The Sherbrooke Bride - Catherine Coulter [124]
“Damn you, I do not mean to charm you! I speak three languages fluently!”
“Well, then, what is your purpose?” She turned as she spoke and stared up at a gaunt, very tall man, dark-haired, eyes blacker than Douglas’s, garbed in gentleman’s morning wear. She knew suddenly that this was Georges Cadoudal. Oh dear, this man’s accent was quite legitimate.
“My purpose? Well, I will tell you. I have a very small and very deadly pistol here in my right hand and it is pointed at your breast. I suggest, madame, that you come with me, and keep that charming smile on your face. Consider me your lover and we shall deal together famously, eh? Let’s go.”
Alexandra saw the intent in his eyes, the cold hardness, the determination. “Je ne vais pas!” she shouted at the top of her lungs. She smashed The Mysterious Count in his face, hoping she’d at least broken his long nose. Then when he raised his arm to strike her, she screamed, “Merde! Merde! Je vaisà Paris demain avec mon mari! Aidez-moi!”
He struck her against the side of her head, cursing all the while, whilst the patrons of Hookams stared in frozen shock.
“James, help! Aidez-moi!”
“Damn you,” Georges Cadoudal hissed in her face, and then in the next instant, he was gone. James was at her side, shocked to his toes, knowing that he’d failed the mistress, but it had been so unexpected, the attack by the unknown villain.
“Are you all right, my lady? Oh dear, please tell me you’re all right.”
Alexandra shook her head to clear it. The blow had made her eyes blur and cross. “Yes, I’m all right.” Then she looked at the novel she was holding and straightened out its ruffled pages. “I coshed him in the nose, James. Did you hear my French?”
“Merde, my lady?”
This time it was Heatherington, the man Douglas had told her would toss up a woman’s skirts even before he knew her name, and he was smiling down at her, not the sardonic smile of a practiced roué, but a genuine smile. Oddly, there was a good deal of warmth in that smile. “Ah yes, I heard your magnificent French. Who is the poor soul who dared to agitate you?”
“He is gone,” Alexandra said. She looked as proud as a little peahen. “My French scared him off.”
Heatherington gave her a long look, then he laughed, a sound that was rusty because he hadn’t laughed, really laughed in a very long time. It didn’t go with the image he so carefully cultivated for himself. He laughed louder, shaking his head. “Merde,” he said. “Merde,” he said again, then turned away and left the bookstore.
Alexandra stared after him for a moment, then paid for her novel, ignoring all the whispering ladies and gentlemen staring at her. James walked very close to her until he handed her up into the carriage. They were at the Sherbrooke town house in twenty minutes. As James walked up the front steps just behind her, she stopped and said urgently, her fingers plucking at his coat sleeve, “Please, James, I don’t wish His Lordship to know about the small, ah, contretemps, all right? It was nothing, nothing at all. The man was doubtless confused as to who I was, but nothing more.”
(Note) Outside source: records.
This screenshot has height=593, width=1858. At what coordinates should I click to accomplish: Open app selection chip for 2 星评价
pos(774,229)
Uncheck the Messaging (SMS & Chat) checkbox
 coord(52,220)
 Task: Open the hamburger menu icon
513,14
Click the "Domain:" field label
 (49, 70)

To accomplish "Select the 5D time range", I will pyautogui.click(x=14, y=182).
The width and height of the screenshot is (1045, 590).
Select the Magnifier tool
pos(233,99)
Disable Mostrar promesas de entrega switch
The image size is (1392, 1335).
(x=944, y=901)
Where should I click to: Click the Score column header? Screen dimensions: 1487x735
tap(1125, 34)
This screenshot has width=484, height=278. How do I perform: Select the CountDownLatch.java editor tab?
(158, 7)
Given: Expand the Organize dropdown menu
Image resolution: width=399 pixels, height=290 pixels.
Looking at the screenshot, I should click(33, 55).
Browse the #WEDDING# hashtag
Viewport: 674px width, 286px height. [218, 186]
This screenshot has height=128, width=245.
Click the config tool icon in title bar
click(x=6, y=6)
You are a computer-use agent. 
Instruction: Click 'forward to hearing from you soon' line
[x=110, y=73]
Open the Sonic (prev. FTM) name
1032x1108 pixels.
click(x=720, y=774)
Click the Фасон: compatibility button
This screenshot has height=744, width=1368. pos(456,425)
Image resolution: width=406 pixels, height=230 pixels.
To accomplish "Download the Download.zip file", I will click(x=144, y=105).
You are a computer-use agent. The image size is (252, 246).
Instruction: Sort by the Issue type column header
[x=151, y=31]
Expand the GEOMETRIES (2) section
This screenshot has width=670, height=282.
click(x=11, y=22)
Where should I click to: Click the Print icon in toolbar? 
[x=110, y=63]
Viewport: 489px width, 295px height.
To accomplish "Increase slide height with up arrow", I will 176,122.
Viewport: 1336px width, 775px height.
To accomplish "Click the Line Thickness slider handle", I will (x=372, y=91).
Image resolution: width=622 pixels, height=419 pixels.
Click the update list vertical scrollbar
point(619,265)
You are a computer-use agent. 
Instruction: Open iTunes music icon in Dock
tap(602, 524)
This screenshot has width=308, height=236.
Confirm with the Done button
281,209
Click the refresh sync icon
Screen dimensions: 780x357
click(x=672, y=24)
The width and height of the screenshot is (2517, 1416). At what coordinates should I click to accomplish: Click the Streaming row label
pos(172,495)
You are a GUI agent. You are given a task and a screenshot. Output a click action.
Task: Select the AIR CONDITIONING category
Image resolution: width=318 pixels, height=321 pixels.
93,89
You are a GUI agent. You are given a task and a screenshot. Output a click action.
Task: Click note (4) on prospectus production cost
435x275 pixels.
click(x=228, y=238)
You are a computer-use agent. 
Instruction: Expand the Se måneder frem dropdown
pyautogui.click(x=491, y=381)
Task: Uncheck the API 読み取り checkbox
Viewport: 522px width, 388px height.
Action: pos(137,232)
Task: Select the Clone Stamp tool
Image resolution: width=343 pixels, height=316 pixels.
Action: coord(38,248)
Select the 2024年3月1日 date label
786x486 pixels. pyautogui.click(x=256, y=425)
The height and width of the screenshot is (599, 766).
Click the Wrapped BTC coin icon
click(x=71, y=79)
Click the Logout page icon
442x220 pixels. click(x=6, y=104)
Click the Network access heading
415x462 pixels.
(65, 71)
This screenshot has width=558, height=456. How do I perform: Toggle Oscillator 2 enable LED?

James wasn’t at all certain she was right. He was worried and rightfully so, for the first person he saw in the entrance hall was His Lordship and he looked fit to kill. In fact, he looked filled with anticipation to kill.
James had never before heard a man roar, but he did now. His Lordship straightened to his full height, and yelled at the top of his lungs at his wife who only came to his shoulder, “Where the hell did you go? How dare you disobey me! My God, Alexandra, you’ve pushed me too far this time! Bloody hell, it is too much, much too much!”